Dose alta de remédio para epilepsia pode ter causado morte de presidiário, alega família

Cristiano Dias da Silva, 46 anos, foi encontrado morto dentro da cela do presídio Manoel Nery da Silva, nesta segunda-feira, 22. A família alega que houve negligência por parte da administração penitenciária.

Conforme a família, Cristiano era epilético e teria recebido uma dose excessiva de um remédio chamado Depakene, que pode causar efeitos colaterais graves.

Graciete da Silva Nascimento, prima de Cristiano, disse que visitou o apenado na última sexta-feira, 19, no hospital do Juruá, para onde ele foi levado após passar mal na prisão. Ela afirmou que ele não ficou internado e que estava sendo acompanhado por um cuidador na ala do presídio.

Já no sábado, 20, sua tia tentou visitá-lo, mas não foi autorizada a entrar. “Ele já estava se sentindo ruim e o presídio, para não se sentir um pouco culpado com a situação, não a deixou entrar”, conta Graciete.

Nesta segunda-feira, 22, por volta das 9h, ela recebeu uma ligação do diretor do presídio, Elves Barros, informando sobre a morte de Cristiano. Segundo Barros, o preso não atendeu ao chamado na conferência matinal e foi encontrado sem vida em sua cela. Ele disse que o Serviço de Atendimento Móvel de Urgência (SAMU) foi acionado e constatou o óbito. A causa da morte seria uma parada cardíaca, mas somente os exames cadavéricos poderão confirmar.

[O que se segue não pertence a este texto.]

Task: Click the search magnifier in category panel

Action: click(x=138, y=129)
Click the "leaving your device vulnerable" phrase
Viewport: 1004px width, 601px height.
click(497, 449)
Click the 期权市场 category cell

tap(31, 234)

Graciete disse ainda que a família vai entrar com uma ação contra o Estado por conta da morte de Cristiano. Ela disse que tem o laudo médico e um relatório da assistência social do hospital que comprovam que ele era epilético e que estava tomando o Depakene. Ela acredita que houve negligência por parte do presídio e que o primo não recebeu a assistência adequada. “Ele era um ser humano, ele tinha direito à vida, ele tinha direito a um tratamento digno”, pontua.